The inverse Laplace transform of the longitudinal magnetization recovery curve for the detailed investigation of the ³He relaxation in clay pores was performed using an algorithm based on a regularized inverse Laplace transform analysis with uniform penalty (UPEN) [12]. The multi-exponential inversion UPEN algorithm employs the negative feedback to a regularization penalty to implement variable smoothing when both the sharp and the broad features appear on a single distribution of relaxation times. The inverse Laplace transform was programmed using this algorithm. For the first time it was applied to the analysis of the magnetic relaxation of liquid ³He.

The distribution of relaxation times computed by UPEN is shown in Fig. 5, where the narrow peak (in a semi-logarithmic scale) corresponds to the signal of liquid ³He in the calibration cavity and the wide peak with the shorter T ₁ values corresponds to liquid ³He in pores of the clay sample.

Fig. 5

Distribution of liquid ³He T ₁ relaxation times for the clay sample obtained by the regularized inverse Laplace transformation UPEN algorithm

The distribution of relaxation times obtained by the inverse Laplace transform can be converted into the pore-size distribution using specific models of relaxation. For instance, in the case of very small pore sizes, when the ³He molecular diffusion length during the time of an experiment is longer than the size of pores, the longitudinal relaxation of liquid ³He is single-exponential in each pore. The T ₁ relaxation mechanism in this case is the surface relaxation, and direct knowledge of the surface relaxation time T _1s allows obtaining the pore-size distribution. The surface relaxation itself can be induced by different mechanisms, specially complicated for the geological samples in particular, as is the case under investigation.

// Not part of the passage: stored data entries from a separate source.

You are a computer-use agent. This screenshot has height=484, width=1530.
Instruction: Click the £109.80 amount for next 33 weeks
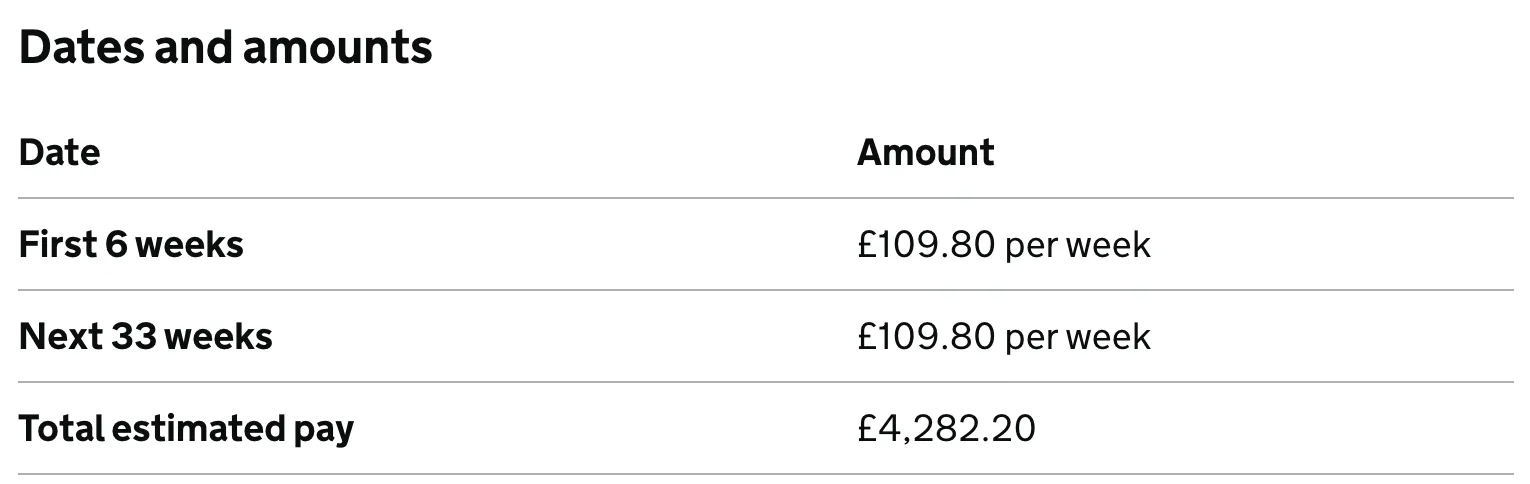click(925, 337)
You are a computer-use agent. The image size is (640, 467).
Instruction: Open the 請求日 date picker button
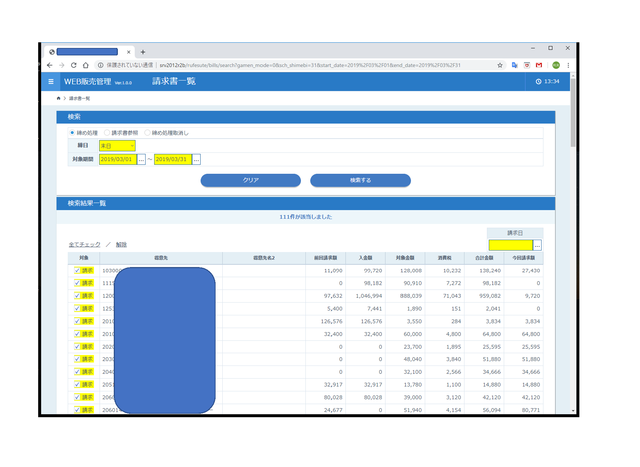click(538, 245)
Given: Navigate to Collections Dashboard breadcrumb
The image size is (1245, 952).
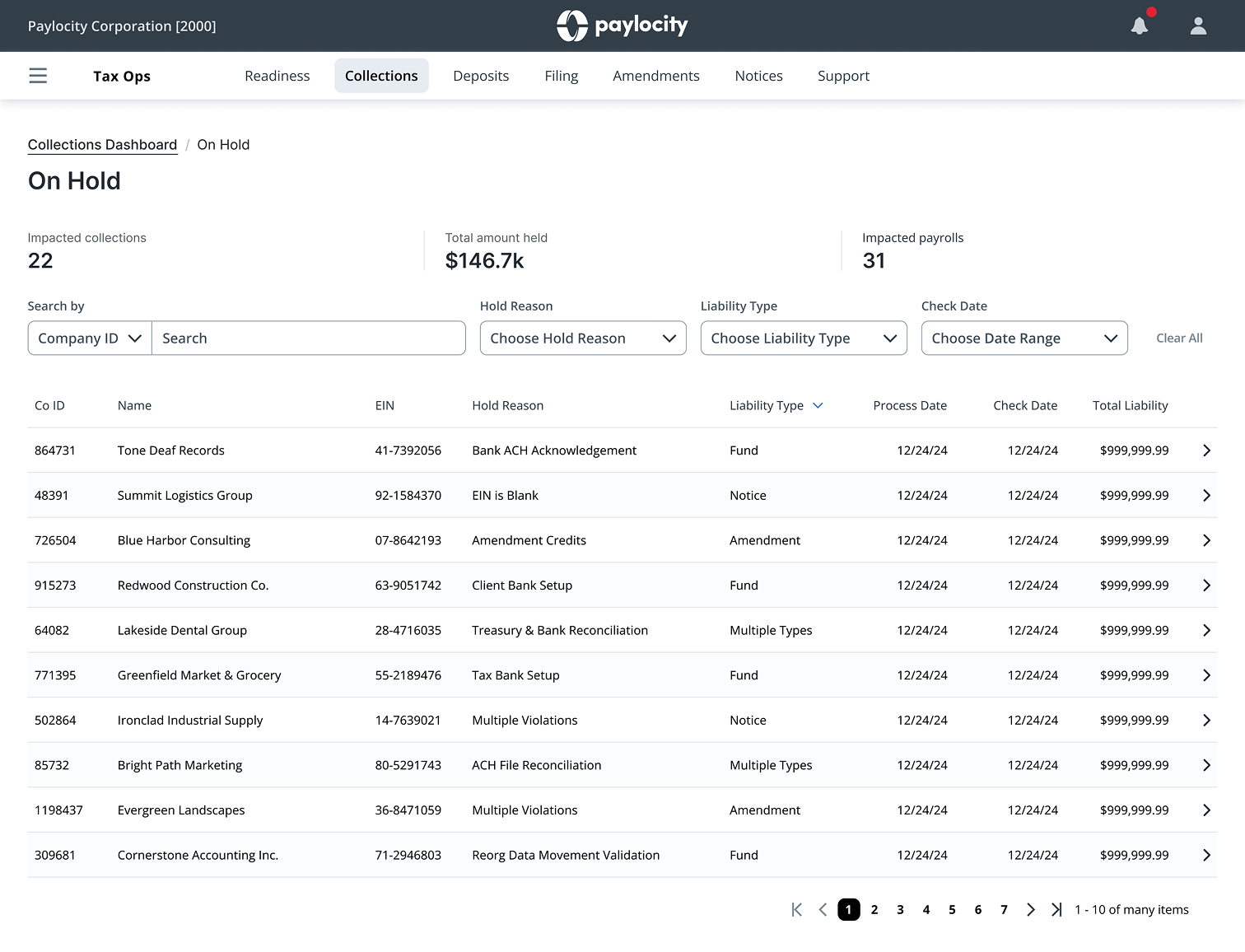Looking at the screenshot, I should [x=102, y=145].
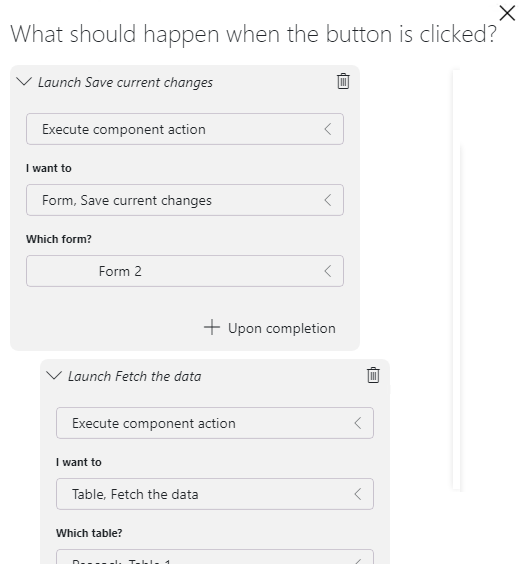The height and width of the screenshot is (566, 519).
Task: Click arrow on second Execute component action field
Action: pos(358,423)
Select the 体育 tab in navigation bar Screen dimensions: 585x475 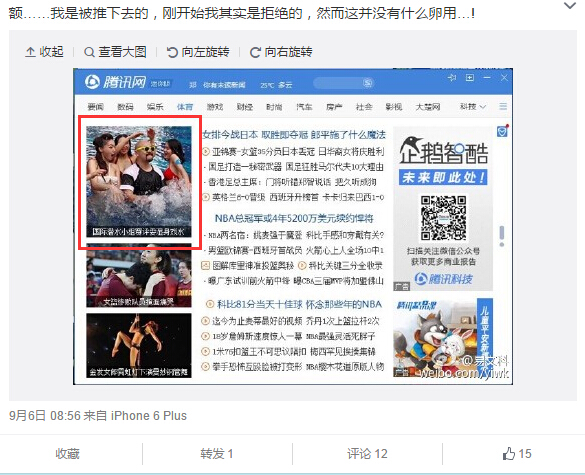(x=185, y=107)
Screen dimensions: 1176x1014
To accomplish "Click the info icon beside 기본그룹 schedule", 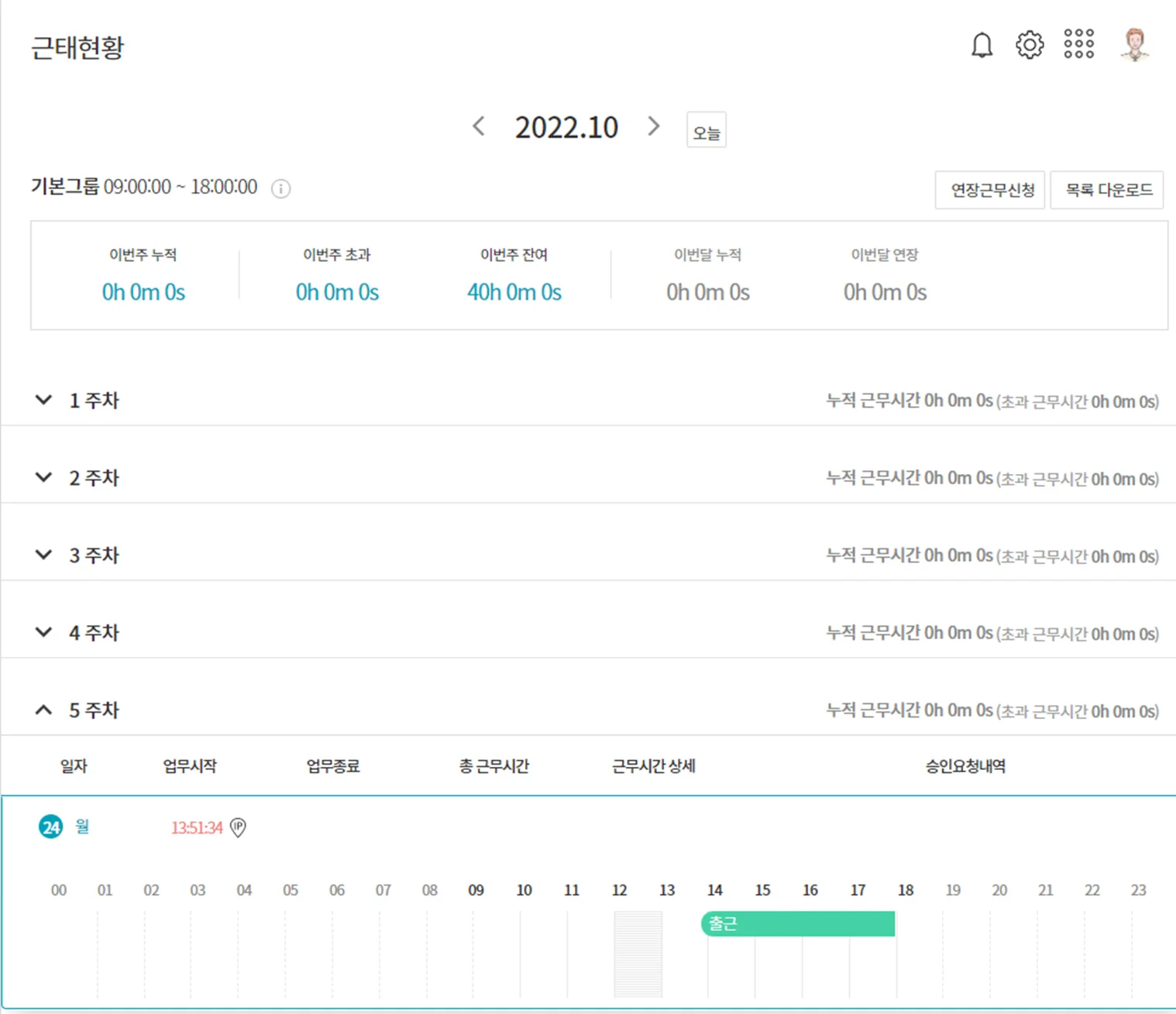I will click(x=280, y=188).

The image of the clay sample obtained on a scanning electron microscope Philips XL30 ESEM is presented in Fig. 6, where pores with different sizes can also be seen.

Fig. 6

Image of the clay sample obtained on a scanning electron microscope Philips XL30 ESEM

In all obtained experimental data (NMR spectra, nuclear spin relaxation processes), the ratio between the signals of liquid ³He in the calibration cavity and in pores of the clay sample was found to be close to 1. Taking into account the fact that the ratio of the calibration cavity volume to the clay sample volume is about 0.13, the sample porosity was estimated to be about 13%.

4 Conclusion

A new method for studying porous media by NMR of liquid ³He has been proposed by an example of the clay sample. For the first time the integral porosity of the clay sample has been measured. By combining all experimental results, it can be concluded that the porosity of the sample is 13%. The scanning electron microscopy shows the presence of pores with different sizes in the sample.

It has been also demonstrated that inverse Laplace transform of ³He relaxation curves in porous media can give information about the distribution of relaxation times. The distribution of relaxation times can be converted into the pore-size distribution using specific models of relaxation.